10 Kasım Perşembe günü öğleden sonra 16:30 civarında gerçekleşen olaylamanın fikir anası Ege Okal meramlarını şöyle özetliyor: “Bienal’in kaskatı duruşuna alternatif olarak daha akışkan daha organik birşey yapmak istedik. Sanat dünyası zaten bu kadar elitistken ve sanatçı/küratör/galerici/sanat eleştirmeni/sanat tarihçisi dışındaki insanların sanatla bağ kurması gitgide zorlaşırken biz de herkesin bağ kurabileceği masum bir çocuk oyunu olan saklambaç’ı bienal ortamında izleyiciyle buluşturmak istedik.”

Bunun için biri ebe, dokuzu saklananlar olmak üzere on genç sanatçı, baştan aşağı beyaz giyinerek Bienal’in labirent vari koridorlarına dağıldılar. Şöyle devam ediyorlar niyetlerini anlatmaya: “Ebe saymaya başladığında oyuncular odalara dağılacak, oyuncular gizli ve bulunamayacakları yerlere saklanmaktansa odalarda sanat eserleri ve izleyiciyle iletişime geçecek, kendi bireysel performanslarını yapacaklar. Duvarlardaki işleri imite edebilecekler, beyaz kutu sendromunu yaşayan bienal duvarlarına yaslanıp kamufle olabilecekler, içeriklerine göre bölümlenmiş bu odalarda içerikten kurtulmaya ya da özünü bulmaya çalışabilecekler..ve tabi daha birçok olasılık söz konusu. İzleyiciler ‘Siz ne yapıyorsunuz?’ diye sorduğunda da ‘Saklambaç oynuyoruz, sen de katıl!’ diyecekler ve performansa dahil olacaklar.”
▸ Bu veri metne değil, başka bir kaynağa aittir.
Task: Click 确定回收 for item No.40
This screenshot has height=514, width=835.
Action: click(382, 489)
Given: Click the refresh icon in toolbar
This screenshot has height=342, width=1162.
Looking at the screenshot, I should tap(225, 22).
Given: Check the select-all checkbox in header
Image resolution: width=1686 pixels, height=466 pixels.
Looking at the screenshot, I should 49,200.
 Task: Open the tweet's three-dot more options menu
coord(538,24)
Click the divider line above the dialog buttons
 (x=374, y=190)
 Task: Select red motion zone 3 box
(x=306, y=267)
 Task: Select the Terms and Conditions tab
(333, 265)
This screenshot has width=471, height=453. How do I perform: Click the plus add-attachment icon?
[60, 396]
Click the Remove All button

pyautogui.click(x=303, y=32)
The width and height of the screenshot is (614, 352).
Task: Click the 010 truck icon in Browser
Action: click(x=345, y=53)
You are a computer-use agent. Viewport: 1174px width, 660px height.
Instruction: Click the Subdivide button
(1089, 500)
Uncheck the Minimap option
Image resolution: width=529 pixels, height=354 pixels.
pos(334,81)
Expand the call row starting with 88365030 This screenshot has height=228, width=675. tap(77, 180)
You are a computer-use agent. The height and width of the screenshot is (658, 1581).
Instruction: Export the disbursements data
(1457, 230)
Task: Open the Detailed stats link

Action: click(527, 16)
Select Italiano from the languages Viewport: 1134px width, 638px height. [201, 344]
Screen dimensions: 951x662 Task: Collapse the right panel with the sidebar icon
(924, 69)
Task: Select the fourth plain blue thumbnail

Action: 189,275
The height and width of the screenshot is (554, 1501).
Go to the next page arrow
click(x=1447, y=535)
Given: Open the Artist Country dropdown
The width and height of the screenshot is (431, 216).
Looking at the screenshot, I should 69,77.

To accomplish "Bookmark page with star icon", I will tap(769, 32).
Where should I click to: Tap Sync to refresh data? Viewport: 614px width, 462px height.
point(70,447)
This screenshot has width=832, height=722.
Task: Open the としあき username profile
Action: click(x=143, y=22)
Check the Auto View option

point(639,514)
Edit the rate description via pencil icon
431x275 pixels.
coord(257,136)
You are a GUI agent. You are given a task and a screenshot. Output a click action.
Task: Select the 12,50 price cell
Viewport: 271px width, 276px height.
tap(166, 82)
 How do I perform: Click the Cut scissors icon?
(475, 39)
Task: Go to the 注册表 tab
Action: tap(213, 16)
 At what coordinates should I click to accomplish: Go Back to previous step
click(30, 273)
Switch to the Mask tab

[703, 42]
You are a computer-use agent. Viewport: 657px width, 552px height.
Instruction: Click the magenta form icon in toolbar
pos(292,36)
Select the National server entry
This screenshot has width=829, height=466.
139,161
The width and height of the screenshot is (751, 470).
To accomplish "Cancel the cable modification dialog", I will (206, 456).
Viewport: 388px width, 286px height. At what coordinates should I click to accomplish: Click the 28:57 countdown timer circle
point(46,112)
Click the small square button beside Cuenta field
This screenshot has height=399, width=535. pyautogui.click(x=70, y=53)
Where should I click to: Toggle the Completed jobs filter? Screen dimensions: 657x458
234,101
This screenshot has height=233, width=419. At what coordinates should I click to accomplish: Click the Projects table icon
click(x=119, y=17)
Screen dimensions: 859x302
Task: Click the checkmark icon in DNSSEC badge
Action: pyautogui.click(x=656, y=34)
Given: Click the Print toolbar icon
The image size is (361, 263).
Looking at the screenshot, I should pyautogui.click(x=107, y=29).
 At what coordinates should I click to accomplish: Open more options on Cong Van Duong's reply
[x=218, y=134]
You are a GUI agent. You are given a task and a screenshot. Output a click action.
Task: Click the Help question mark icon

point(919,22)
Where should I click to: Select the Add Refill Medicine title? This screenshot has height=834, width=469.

Ancak bu performans kısa sürdü. “Eylemci oldukları sanılan” sanatçılar peşlerinden koşmaya başlayan güvenlikçiler tarafından iteklenerek salonların dışına çıkarıldı. Olaya tanık olan Bienal ziyaretçileri sanatçıları alkışlarla destekledi. Ziyaretçilere kapalı bir bölüme getirilerek güvenlik görevlilerince kısa bir süre “sorgulanan” sanatçılar, bunun ardından İstanbul Modern sınırlarının dışına çıkartıldı. Olaylamaya katılanlardan bazılarının görüşleri ise şöyle:

“Kendimizi politikanın içinde bulduk”

Ege Okal: “Politik kaygı taşımıyorken birden kendimizi politikanın içinde bulduk. Güvenlik görevlisi kavramıyla tanıştık. Sanat kurumunda sanatçının kapı dışarı atıldığını gördük. Sanatın endüstrileşmiş, borsaya dönüşmüş halinde sanat eserinin en az değer verilen, politikanın da en değer verilen şey olduğu gerçekliği suratımıza çarptı. Eylemci olduğumuz sanıldı. Eylemci olsak da olmasak da sözümüz bienal tarafından en kısa zamanda kesildi.”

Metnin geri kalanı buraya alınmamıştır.